Task requirements: Please resume the news article below about the Misericordia University physician assistant students competing in the Medical Challenge Bowl, continuing from its last sentence.

Document section:
================

DALLAS — A team of Misericordia University students will test their knowledge against other schools in a national academic competition.
Students from the Master of Science in Physician Assistant Studies program will be competing in the in the 24th annual Student Academy National Medical Challenge Bowl on Sunday at the American Academy of Physician Assistance Conference in Boston, Massachusetts. This year will mark Misericordia’s second appearance at the competition. It also will mark the first graduating class of the Misericordia’s physician assistant graduate program.
Physician assistant programs from across the country face off each year in the competition that resembles the format of television game show “Jeopardy!” The team of Misericordia University students will go up against teams from colleges and universities like Stanford and Duke University.
The winning team will receive a silver bowl, a banner and bragging rights for the year. Stanford University took the honors at last year’s competition.
Scott Massey, director of Misericordia’s Master of Science in Physician Assistant Studies program, said this year’s team will mark the tenth that he has prepared for the competition.
He was confident that the team would leave the competition as winners.
“I predict a win,” he said. “I think that they have a very good chance.”
Misericordia’s team members were selected through a screening process based on academic standing and nominations from classmates. The team consists of five students — three core members, and two substitutes. The team will be led in the competition by Darci Brown, director of clinical education and assistant professor of physician assistant studies at Misericordia University.

================

Supplied material:
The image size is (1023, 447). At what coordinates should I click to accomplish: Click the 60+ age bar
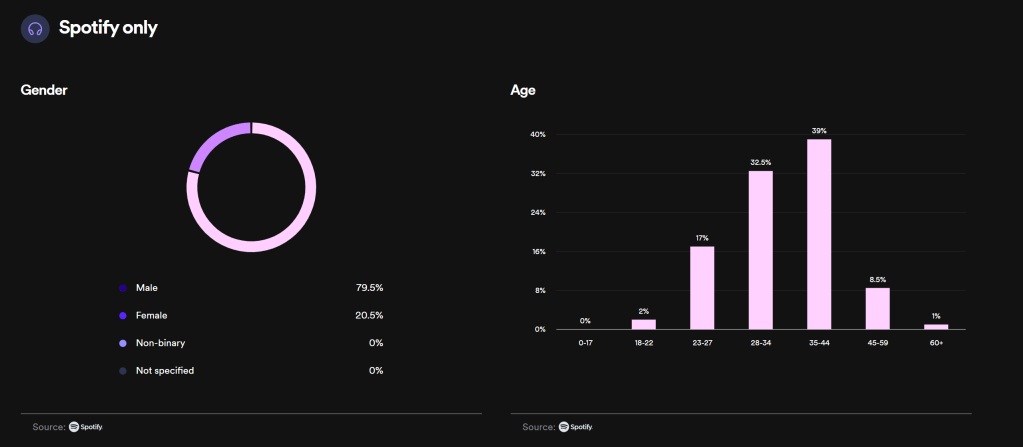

================

Written answer:
Core team members include Jennifer Corcoran, of Shavertown, Dayna Ruhf, of Mountain Top, and Jennifer Rizel, of Kingston. Jonathan Bastian, of Mifflinburg, and Marcus Hodge, of Mount Airy, Maryland, are the team’s substitutes.
This year will mark Rizel’s second year competing in the competition. Rizel was confident that the team would do well, but said the experience tends to be a nerve-wracking one.
Massey said training also consisted of drilling the team with about 1,000 different medical facts, along with other repetitive questions and other material to memorize.
Massey also made sure students were aware of the rules and that they knew how to respond to questions. He also cued them in on the types of questions that would be asked so students could have a jump on ringing in.
Sometimes, Rizel said it boils down to which team is quicker with the buzzer. Since Rizel’s class is the first graduating class, she said a victory would be fitting.
“I think it would be pretty cool,” she said. “For a brand new program to come to the finals, or even win, would be awesome.”